"Set a fire down in my soul
that I can't contain, that I can't control
I want more of you God
I want more of you God."

I'm currently at the O'Hare airport in Chicago (I may still be on a plane that just landed) on my way to Monterrey, Mexico, but I've had these lyrics running through my head on repeat for the last day. We sang it in church yesterday morning and something within me felt it. I would have been content with singing those lyrics over and over again and calling that the church service. Even with my conservative Baptist background, I was on the verge of raising my hands. I didn't, but I was oh so close. I have nothing against hand-raising. I understand the concept. For me, it's something I didn't grow up with and have only done a handful of times in my life so am very tentative when I do. It will come with time though. Ok, moving on- this isn't a post about hand-raising.

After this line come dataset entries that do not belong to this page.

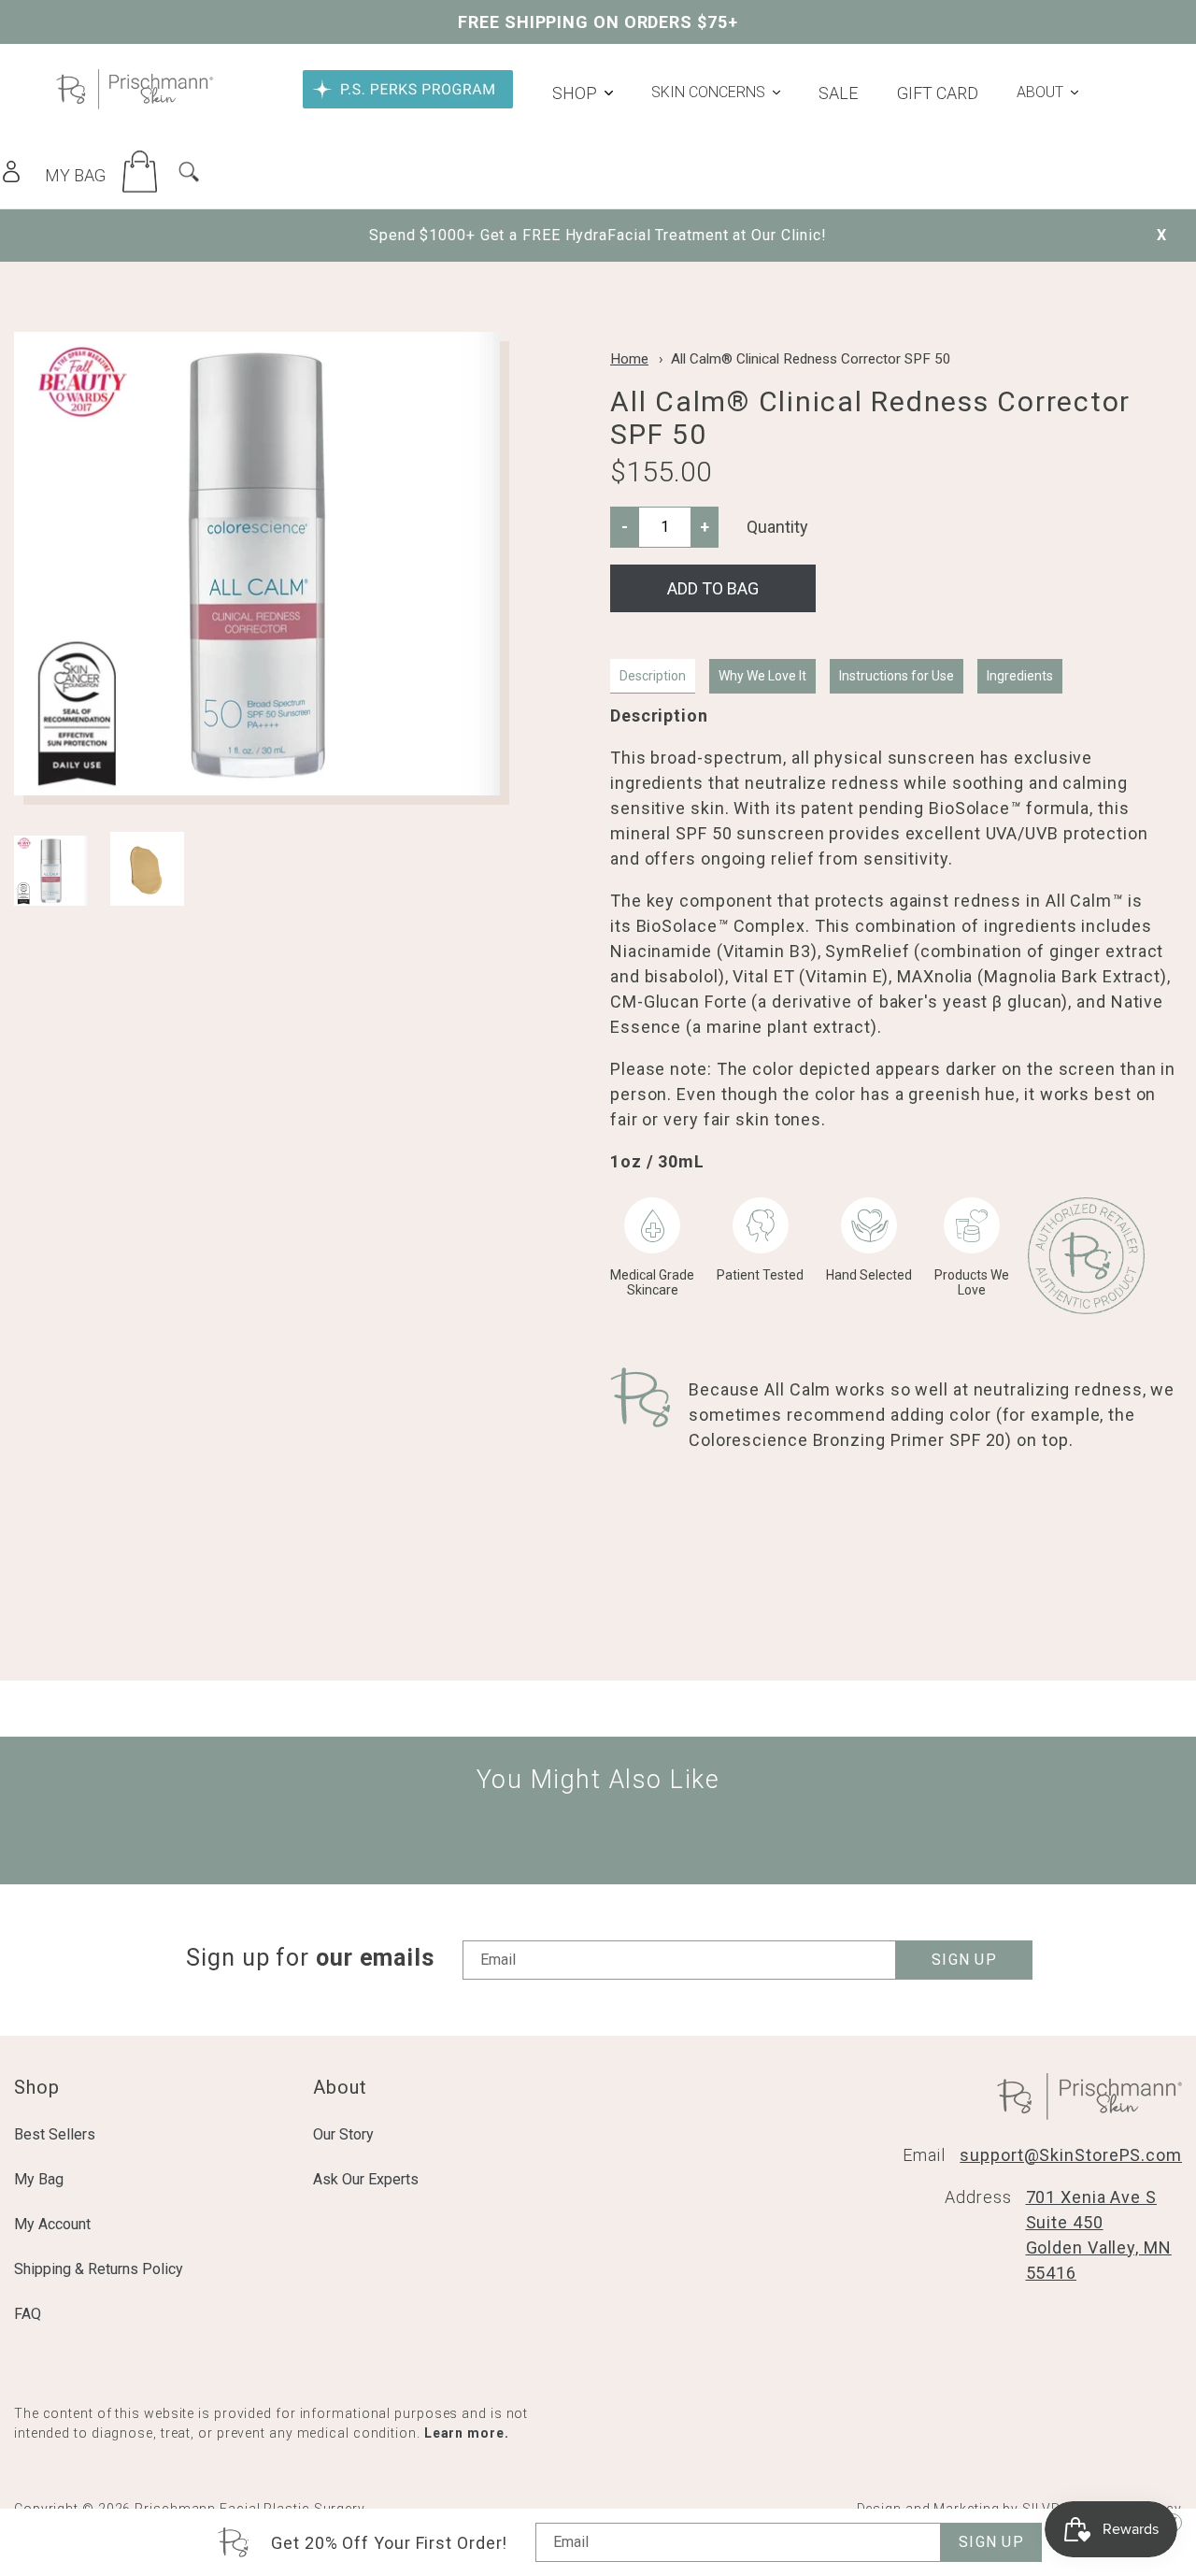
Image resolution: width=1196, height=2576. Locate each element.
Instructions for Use (896, 675)
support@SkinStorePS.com (1071, 2155)
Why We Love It (762, 675)
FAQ (27, 2314)
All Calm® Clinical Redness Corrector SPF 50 (811, 359)
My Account (52, 2224)
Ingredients (1020, 675)
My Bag (39, 2179)
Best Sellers (54, 2134)
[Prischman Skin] (134, 103)
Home (629, 359)
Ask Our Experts (366, 2179)
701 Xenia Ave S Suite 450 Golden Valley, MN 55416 (1099, 2235)
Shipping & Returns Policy (98, 2269)
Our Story (343, 2134)
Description (652, 675)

In a little over an hour, I will be on the flight taking me to Monterrey. For those of you that don't know, I applied and was chosen through work to go on a mission trip. I have been out of the country once, but did not go for missions. The company does trips both in and out of the US. When I applied to go on this trip, I requested all of the international trips because I wanted that experience (and if the trip is free to me, even better :) ). I wanted out of my comfort zone and everything I know for a chance to make a difference in others' lives as well as grow in my walk with The Lord. I was chosen and here I am, sitting at the airport waiting for what I'm told will be a life-changing experience.
I'll be honest here (I feel like I say that a lot in my blogs). I'm not sure I'm ready for this. I've been so consumed with work (we've been in the middle of renovations and resetting the store), spending time with my boyfriend, J, and friends, and life in general that I haven't had much time to sit down and prepare for what I'm about to experience. I don't want to go just to be able to say I went. I want this trip to truly touch my life.
As the time nears for the plane to board, these lyrics are the prayer of my heart for this trip. This trip isn't about me. It's about God becoming more and moving in and through me in ways I'd never imagine. I want to see more of Him.